-------- RECORDED INFORMATION

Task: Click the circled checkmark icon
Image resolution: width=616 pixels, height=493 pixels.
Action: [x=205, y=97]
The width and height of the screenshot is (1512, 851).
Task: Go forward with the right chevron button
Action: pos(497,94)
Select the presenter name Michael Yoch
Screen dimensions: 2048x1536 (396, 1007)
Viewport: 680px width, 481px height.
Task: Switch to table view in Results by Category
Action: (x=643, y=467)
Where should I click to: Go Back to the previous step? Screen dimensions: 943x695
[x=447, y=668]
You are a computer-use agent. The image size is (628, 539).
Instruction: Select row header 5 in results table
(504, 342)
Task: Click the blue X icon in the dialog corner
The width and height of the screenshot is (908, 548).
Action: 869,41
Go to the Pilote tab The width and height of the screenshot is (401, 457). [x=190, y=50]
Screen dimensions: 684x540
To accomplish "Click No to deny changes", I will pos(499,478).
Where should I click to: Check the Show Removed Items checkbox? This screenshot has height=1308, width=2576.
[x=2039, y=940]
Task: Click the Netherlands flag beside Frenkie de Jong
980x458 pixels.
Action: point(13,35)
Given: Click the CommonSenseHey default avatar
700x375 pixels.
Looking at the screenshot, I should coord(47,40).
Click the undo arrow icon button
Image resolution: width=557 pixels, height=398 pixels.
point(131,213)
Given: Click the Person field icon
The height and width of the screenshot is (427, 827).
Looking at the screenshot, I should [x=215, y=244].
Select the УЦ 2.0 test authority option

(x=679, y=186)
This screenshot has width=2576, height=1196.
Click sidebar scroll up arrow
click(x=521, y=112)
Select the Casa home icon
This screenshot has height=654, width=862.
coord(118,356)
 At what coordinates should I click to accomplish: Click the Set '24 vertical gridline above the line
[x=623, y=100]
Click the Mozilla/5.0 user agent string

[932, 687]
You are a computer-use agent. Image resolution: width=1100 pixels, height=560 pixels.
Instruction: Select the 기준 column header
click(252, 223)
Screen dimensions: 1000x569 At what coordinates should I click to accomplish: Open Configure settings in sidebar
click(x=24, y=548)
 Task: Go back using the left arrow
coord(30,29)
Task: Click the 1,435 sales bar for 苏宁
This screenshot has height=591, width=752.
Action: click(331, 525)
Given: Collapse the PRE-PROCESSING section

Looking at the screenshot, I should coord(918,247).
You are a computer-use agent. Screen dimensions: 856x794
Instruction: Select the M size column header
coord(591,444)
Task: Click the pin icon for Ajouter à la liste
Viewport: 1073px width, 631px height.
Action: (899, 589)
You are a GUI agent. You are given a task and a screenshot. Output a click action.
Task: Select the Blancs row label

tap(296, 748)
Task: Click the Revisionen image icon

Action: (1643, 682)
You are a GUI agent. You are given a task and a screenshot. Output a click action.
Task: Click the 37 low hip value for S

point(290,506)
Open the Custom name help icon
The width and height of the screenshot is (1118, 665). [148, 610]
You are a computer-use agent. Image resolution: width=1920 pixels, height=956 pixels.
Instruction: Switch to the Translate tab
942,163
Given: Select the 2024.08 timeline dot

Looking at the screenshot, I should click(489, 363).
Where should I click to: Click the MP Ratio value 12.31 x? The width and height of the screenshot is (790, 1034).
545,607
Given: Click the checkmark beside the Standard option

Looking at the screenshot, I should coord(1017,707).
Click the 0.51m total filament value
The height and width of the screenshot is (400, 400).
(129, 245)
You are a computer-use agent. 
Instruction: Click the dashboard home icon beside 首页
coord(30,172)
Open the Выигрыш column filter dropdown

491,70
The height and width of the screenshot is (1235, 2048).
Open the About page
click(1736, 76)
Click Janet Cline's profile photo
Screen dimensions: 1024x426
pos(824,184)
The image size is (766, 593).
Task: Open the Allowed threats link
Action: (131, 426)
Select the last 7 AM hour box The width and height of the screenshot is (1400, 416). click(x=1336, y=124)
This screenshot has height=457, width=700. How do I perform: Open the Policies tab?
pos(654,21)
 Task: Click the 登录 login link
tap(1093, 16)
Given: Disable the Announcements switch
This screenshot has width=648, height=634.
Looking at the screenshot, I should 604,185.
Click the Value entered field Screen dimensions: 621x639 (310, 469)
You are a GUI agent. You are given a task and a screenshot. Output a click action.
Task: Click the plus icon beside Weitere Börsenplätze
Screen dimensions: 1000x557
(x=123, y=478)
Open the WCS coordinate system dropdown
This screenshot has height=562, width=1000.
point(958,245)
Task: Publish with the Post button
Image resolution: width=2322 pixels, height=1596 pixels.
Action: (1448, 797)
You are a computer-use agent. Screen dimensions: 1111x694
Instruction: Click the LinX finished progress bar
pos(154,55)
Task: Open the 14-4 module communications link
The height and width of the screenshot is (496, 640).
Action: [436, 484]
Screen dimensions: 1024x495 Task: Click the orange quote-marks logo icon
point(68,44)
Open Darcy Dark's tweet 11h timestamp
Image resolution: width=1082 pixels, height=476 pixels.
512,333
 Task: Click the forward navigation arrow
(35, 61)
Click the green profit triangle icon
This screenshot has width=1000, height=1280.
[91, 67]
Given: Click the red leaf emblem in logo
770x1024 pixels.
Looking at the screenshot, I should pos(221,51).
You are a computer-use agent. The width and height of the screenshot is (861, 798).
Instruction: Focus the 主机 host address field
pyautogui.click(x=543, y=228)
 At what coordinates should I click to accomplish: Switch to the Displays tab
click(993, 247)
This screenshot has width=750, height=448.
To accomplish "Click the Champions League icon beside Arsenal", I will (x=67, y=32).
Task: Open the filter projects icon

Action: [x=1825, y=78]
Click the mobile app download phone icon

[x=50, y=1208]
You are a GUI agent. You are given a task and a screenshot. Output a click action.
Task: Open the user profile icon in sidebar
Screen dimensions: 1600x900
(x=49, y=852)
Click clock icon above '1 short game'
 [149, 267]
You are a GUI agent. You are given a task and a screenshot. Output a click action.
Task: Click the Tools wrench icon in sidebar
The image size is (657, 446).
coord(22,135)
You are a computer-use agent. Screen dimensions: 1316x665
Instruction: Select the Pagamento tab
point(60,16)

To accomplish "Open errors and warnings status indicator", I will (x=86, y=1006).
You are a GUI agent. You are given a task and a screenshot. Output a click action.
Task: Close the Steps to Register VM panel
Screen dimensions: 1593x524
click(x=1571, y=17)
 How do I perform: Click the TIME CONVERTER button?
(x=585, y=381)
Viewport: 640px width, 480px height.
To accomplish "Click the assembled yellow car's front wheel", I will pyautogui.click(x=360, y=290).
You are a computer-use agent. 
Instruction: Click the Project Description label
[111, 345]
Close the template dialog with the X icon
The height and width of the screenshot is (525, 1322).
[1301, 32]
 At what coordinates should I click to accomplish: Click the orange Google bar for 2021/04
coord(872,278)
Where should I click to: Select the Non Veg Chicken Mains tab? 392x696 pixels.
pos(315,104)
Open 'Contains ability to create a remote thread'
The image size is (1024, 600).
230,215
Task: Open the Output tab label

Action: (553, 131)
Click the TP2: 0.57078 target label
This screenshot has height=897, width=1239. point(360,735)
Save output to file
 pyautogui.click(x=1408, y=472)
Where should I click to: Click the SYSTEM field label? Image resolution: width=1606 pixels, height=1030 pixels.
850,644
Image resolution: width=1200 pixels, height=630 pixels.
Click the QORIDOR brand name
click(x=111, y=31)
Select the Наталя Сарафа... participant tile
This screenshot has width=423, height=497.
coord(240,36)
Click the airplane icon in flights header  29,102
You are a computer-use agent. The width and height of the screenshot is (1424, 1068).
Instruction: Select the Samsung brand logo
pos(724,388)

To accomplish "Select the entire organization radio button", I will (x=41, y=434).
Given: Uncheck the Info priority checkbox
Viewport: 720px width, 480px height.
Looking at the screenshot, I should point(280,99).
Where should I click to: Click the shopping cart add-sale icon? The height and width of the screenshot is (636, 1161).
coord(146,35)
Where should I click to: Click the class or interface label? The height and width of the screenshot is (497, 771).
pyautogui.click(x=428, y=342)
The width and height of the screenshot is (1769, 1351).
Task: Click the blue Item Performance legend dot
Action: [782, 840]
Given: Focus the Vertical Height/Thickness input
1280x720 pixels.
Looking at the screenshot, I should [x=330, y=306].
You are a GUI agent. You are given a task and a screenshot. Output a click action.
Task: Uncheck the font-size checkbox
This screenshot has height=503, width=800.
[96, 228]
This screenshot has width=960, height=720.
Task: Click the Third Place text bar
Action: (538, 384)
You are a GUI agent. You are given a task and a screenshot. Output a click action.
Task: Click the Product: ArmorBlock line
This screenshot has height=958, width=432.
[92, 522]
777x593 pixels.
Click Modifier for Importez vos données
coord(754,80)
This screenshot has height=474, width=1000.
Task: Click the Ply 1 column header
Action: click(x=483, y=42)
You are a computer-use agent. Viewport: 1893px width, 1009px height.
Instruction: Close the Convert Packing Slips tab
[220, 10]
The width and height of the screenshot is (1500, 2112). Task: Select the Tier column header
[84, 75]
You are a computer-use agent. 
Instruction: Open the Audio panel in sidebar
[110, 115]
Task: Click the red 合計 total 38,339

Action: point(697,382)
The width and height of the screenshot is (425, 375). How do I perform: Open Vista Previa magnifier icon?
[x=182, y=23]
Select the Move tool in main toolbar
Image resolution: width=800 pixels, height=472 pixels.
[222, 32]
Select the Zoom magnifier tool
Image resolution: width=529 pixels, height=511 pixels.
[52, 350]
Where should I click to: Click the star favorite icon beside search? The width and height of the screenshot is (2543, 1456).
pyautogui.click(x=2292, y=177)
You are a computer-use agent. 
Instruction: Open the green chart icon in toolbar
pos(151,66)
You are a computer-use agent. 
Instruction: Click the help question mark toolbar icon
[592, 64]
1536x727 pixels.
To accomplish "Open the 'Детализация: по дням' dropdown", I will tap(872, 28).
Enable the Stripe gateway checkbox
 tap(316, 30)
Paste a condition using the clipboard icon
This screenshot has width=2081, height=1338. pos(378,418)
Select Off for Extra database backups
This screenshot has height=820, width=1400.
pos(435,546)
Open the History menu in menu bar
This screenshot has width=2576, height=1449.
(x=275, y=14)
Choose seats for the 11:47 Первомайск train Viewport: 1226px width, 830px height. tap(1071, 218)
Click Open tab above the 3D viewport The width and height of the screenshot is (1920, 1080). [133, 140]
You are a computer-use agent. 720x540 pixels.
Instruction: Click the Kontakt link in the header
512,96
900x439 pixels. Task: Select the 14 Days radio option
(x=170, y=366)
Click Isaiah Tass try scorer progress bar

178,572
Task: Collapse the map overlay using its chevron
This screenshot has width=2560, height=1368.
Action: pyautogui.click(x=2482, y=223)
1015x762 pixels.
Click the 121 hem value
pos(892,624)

----------------

EXERCISE: Rewrite everything from the line containing "At what coordinates should I click to accomplish: Click the Set" down to the line containing "click(x=24, y=548)" with "sidebar" changed to "side panel", keeping all else in those lines the same.

ANSWER:
 At what coordinates should I click to accomplish: Click the Set '24 vertical gridline above the line
[x=623, y=100]
Click the Mozilla/5.0 user agent string

[932, 687]
You are a computer-use agent. Image resolution: width=1100 pixels, height=560 pixels.
Instruction: Select the 기준 column header
click(252, 223)
Screen dimensions: 1000x569 At what coordinates should I click to accomplish: Open Configure settings in side panel
click(x=24, y=548)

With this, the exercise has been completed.